Tiwari Pragya, Katyal Ashish, Khan Mohd F, Ashraf Ghulam Md, Ahmad Khurshid
Department of Biotechnology, MG Institute of Management and Technology, Lucknow-Kanpur Road, Lucknow, India.
Department of Biotechnology, Meerut Institute of Engineering and Technology, Meerut, India.
Endocr Metab Immune Disord Drug Targets. 2019;19(6):754-774. doi: 10.2174/1871530319666190304121826.
Diabetes, defined as a chronic metabolic syndrome, exhibits global prevalence and phenomenal rise worldwide. The rising incidence accounts for a global health crisis, demonstrating a profound effect on low and middle-income countries, particularly people with limited healthcare facilities.
Highlighting the prevalence of diabetes and its socio-economic implications on the population across the globe, the article aimed to address the emerging significance of computational biology in drug designing and development, pertaining to identification and validation of lead molecules for diabetes treatment.
The drug discovery programs have shifted the focus on in silico prediction strategies minimizing prolonged clinical trials and expenses. Despite technological advances and effective drug therapies, the fight against life-threatening, disabling disease has witnessed multiple challenges. The lead optimization resources in computational biology have transformed the research on the identification and optimization of anti-diabetic lead molecules in drug discovery studies.
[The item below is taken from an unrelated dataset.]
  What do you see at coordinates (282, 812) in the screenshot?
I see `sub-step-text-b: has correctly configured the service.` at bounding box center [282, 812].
The QSAR approaches and ADMET/Toxicity parameters provide significant evaluation of prospective "drug-like" molecules from natural sources.
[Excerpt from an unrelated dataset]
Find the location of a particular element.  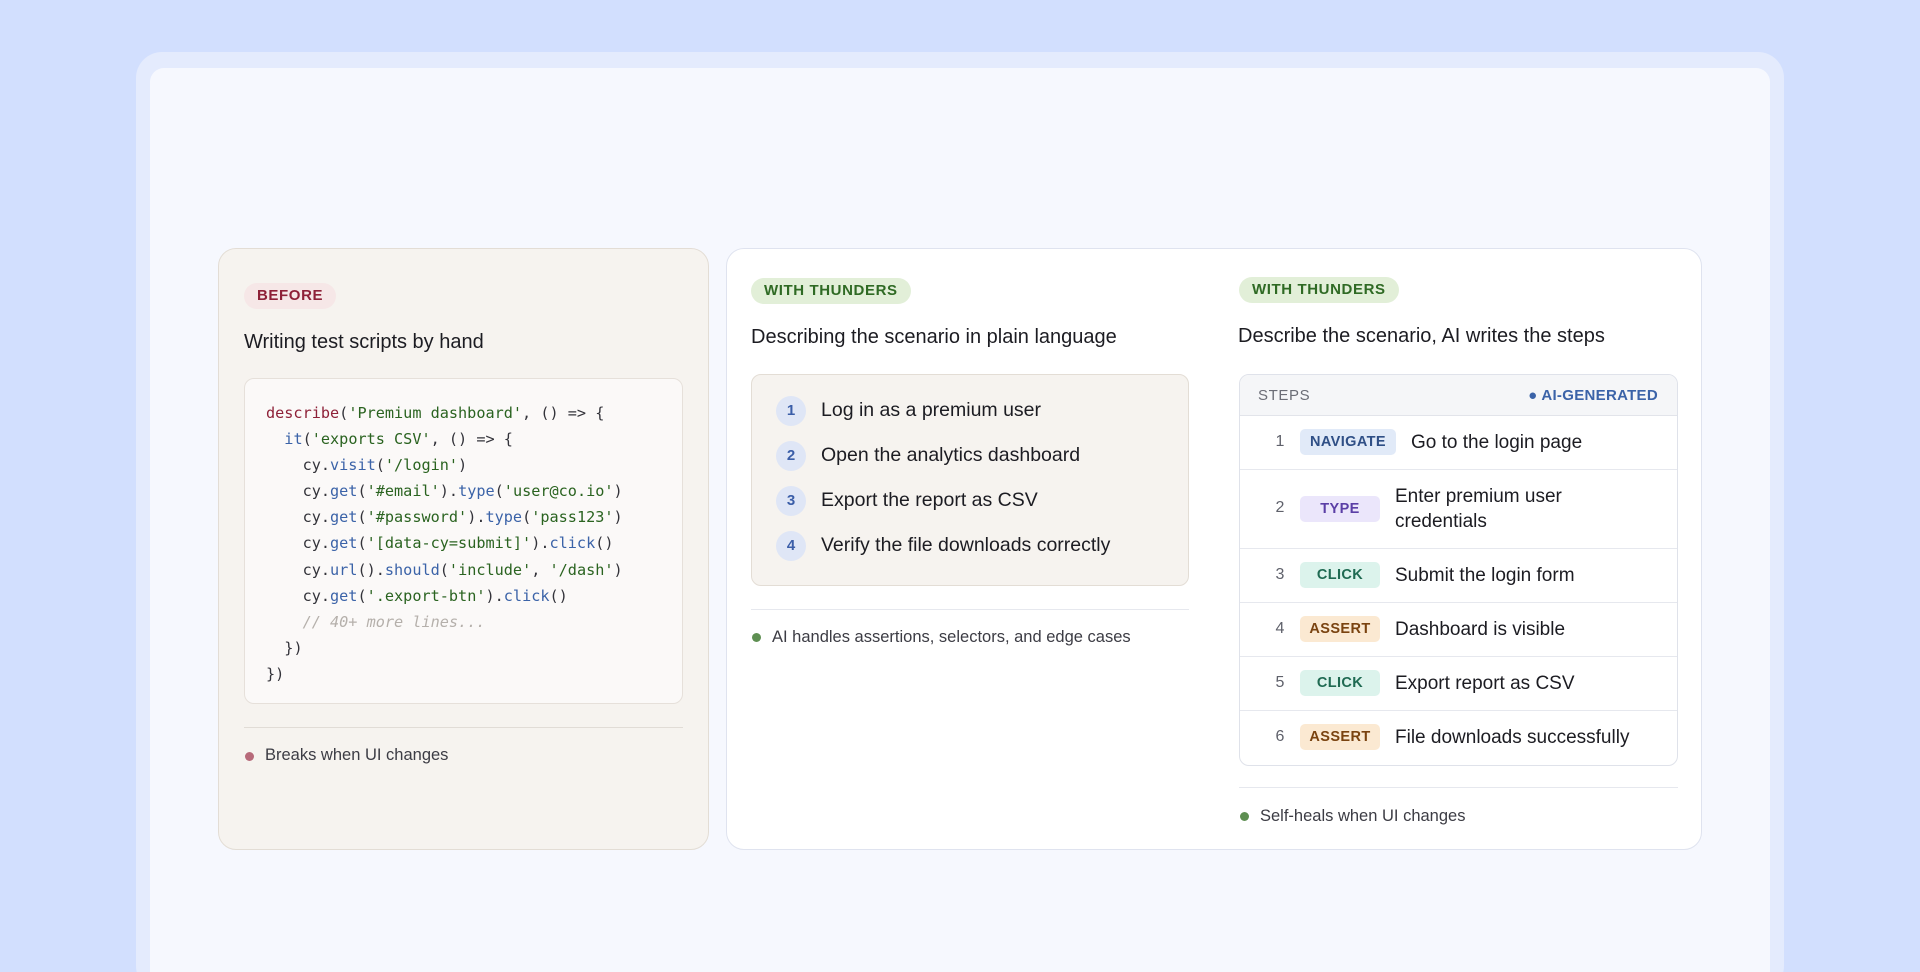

The science of computational biology has facilitated the drug discovery and development studies and the available data may be utilized in a rational construction of a drug 'blueprint' for a particular individual based on the genetic organization. The identification of natural products possessing bioactive properties as well as their scientific validation is an emerging prospective approach in antidiabetic drug discovery.
糖尿病被定义为一种慢性代谢综合征,在全球范围内普遍存在且发病率呈显著上升趋势。发病率的上升构成了一场全球健康危机,对低收入和中等收入国家,尤其是医疗设施有限的人群产生了深远影响。
本文强调了糖尿病的患病率及其对全球人口的社会经济影响,旨在探讨计算生物学在药物设计与开发中日益凸显的重要性,涉及糖尿病治疗先导分子的识别与验证。
药物研发项目已将重点转向计算机模拟预测策略,以尽量减少冗长的临床试验和费用。尽管有技术进步和有效的药物治疗方法,但对抗这种危及生命、使人致残的疾病仍面临诸多挑战。计算生物学中的先导优化资源改变了药物研发研究中抗糖尿病先导分子识别与优化的研究。定量构效关系(QSAR)方法和药物代谢及毒性(ADMET)参数为评估来自天然来源的潜在“类药物”分子提供了重要依据。
计算生物学促进了药物研发研究,现有数据可用于基于基因组成合理构建针对特定个体的药物“蓝图”。识别具有生物活性的天然产物并对其进行科学验证是抗糖尿病药物研发中一种新兴的前瞻性方法。